Sehr geehrte Frau Schneider,

vielen Dank für Ihre Nachricht und Ihre eindrückliche Schilderung. Es ist sehr interessant und leider auch ärgerlich, dass Sie als IT-Entwicklerin in der Verwaltung den Eindruck bestätigen, den die Bundesregierung hier seit Jahren hinterlässt.

Die Modernisierung des Verwaltungswesens lahmt seit Jahren. Die Modernisierungsversprechen der letzten drei Bundesregierungen wurden größtenteils nicht eingehalten. Der jüngste Versuch, mit dem sogenannten Onlinezugangsgesetz 600 relevante Verwaltungsleistungen des Bundes, der Kommunen und der Länder zu digitalisieren, droht abermals in einem Milliardenfiasko zu münden. Das reiht sich leider in die anderen gescheiterten IT-Großprojekte des Bundes (E-Government, ePerso, DE-Mail, Gesundheitskarte, etc.) ein.

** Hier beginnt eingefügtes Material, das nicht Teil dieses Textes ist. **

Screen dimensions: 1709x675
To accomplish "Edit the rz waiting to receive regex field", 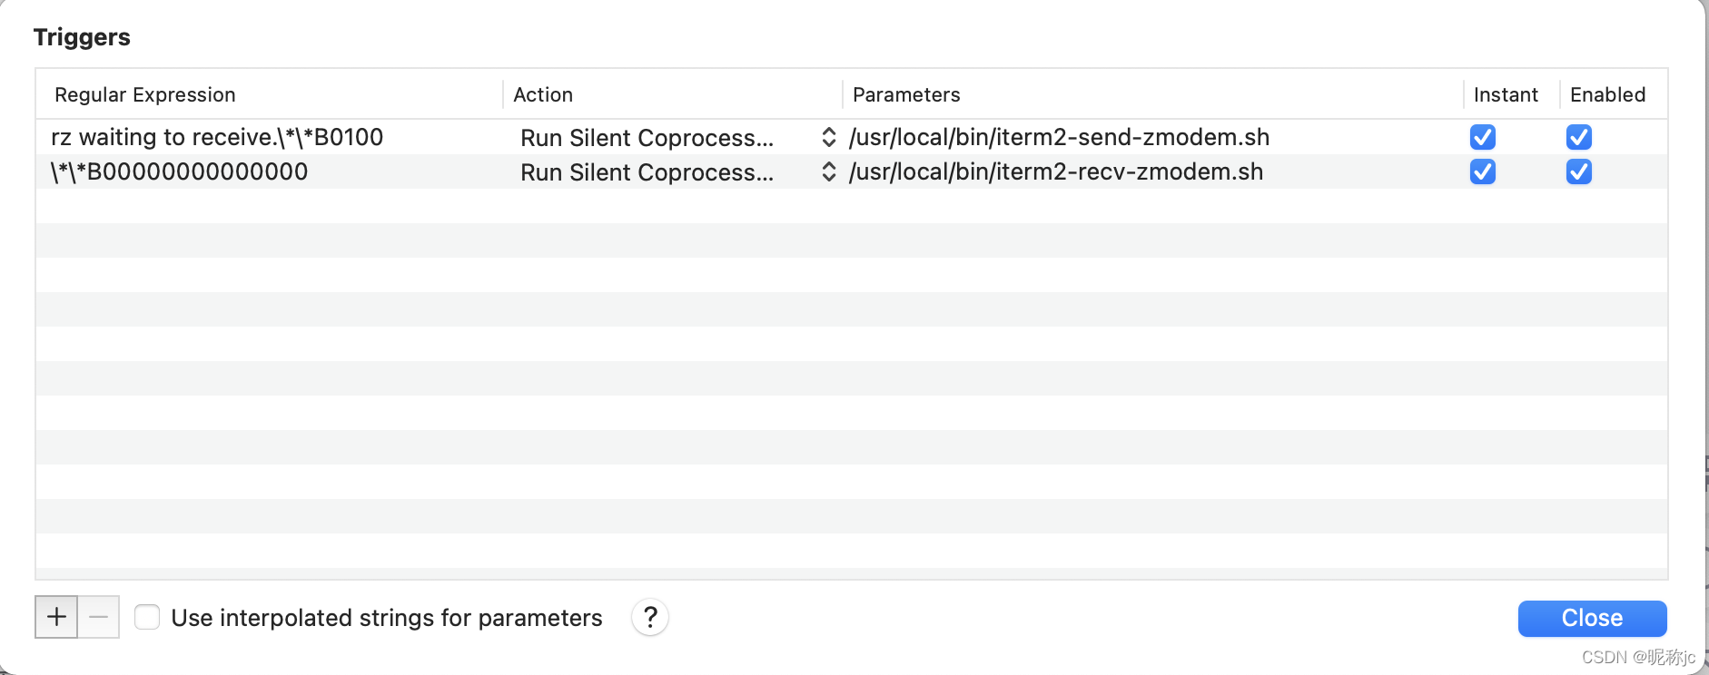I will pos(218,137).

Hierfür gibt es selbstverständlich viele Ursachen, die Sie technisch gut beurteilen können. Es gibt allerdings zwei große Probleme, die besonders hervorstechen. Zum einen scheitern viele Projekte am mangelnden Vertrauen. Ohne Vertrauen der BürgerInnen ist kein IT-Projekt zu realisieren. Dies hängt wiederum mit dem zweiten Aspekt zusammen, dem fehlenden Willen, Digitalisierung als politischen Gestaltungsprozess zu verstehen. Bis heute ist bei der Bundesregierung nicht erkennbar, dass sie eine leitende Vision bei der Gestaltung der Digitalisierung für alle hat. Dabei ist der Zugang zu staatlichen Leistung in digitaler Form in einer modernen Gesellschaft ein wesentliches Element der sozialen Teilhabe. Das spüren wir besonders deutlich in der aktuellen Corona-Krise. Für besonders betroffene Menschen ist es essentiell, dass sie Verwaltungsleistungen in Anspruch nehmen können, ohne persönlich anwesend sein zu müssen.

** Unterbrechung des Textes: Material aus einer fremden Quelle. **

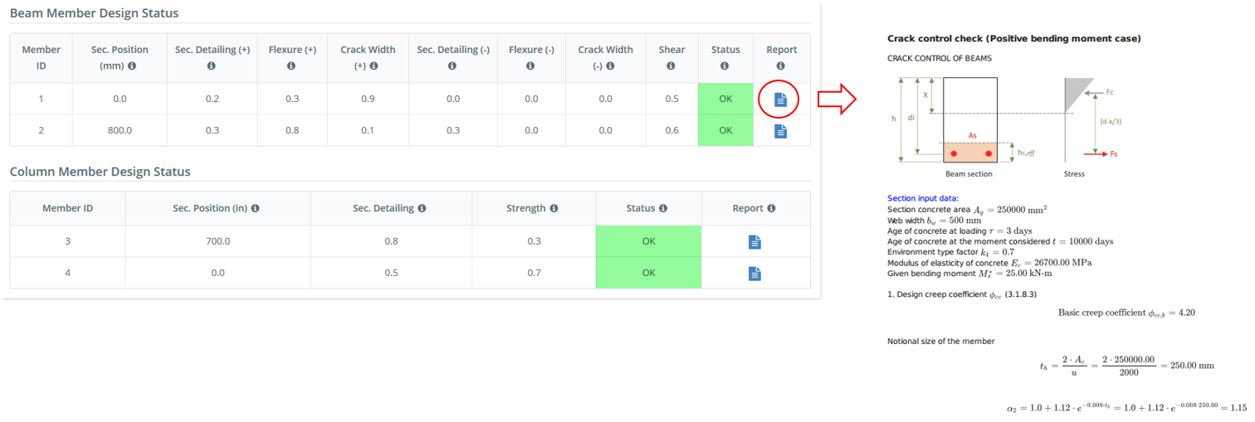Open report for column member 4
1255x422 pixels.
tap(754, 273)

Daher fordert die AG Digitalpolitik der Bundestagsfraktion Bündnis 90/ Die Grünen in ihrem Beschluss "Digitalisierung und Corona: Mit digitalen Lösungen die Krise besser bewältigen" u.a.:

- die schleppende Umsetzung des OZG muss beschleunigt und krisenrelevante Verwaltungsdienstleistungen sofort digitalisiert sowie Formulare und Anträge für Unternehmen in größtmöglichem Umfang einfach und digital zur Verfügung gestellt werden. Zudem sollten für Bürger*innen digitale Identitäten und Eigen-Authentifizierungen per Smartphone ermöglicht werden

Den Beschluss finden Sie hier: https://www.gruene-bundestag.de/themen/netzpolitik/mit-digitalen-loesungen-gegen-und-durch-die-corona-krise

Hinsichtlich der IT-Sicherheit als Voraussetzung für alle Digitalprojekte haben wir einen breiten Maßnahmenkatalog beschlossen. Dabei ist es uns auch wichtig, die MitarbeiterInnen mitzunehmen. https://www.gruene-bundestag.de/themen/netzpolitik/it-infrastrukturen-sichern

Wir werden uns auch weiter für die Beschleunigung des E-Governments, gemeinsam mit den MitarbeiterInnen einsetzen. Schließlich geht es hier darum, die soziale Teilhabe aller zu ermöglichen.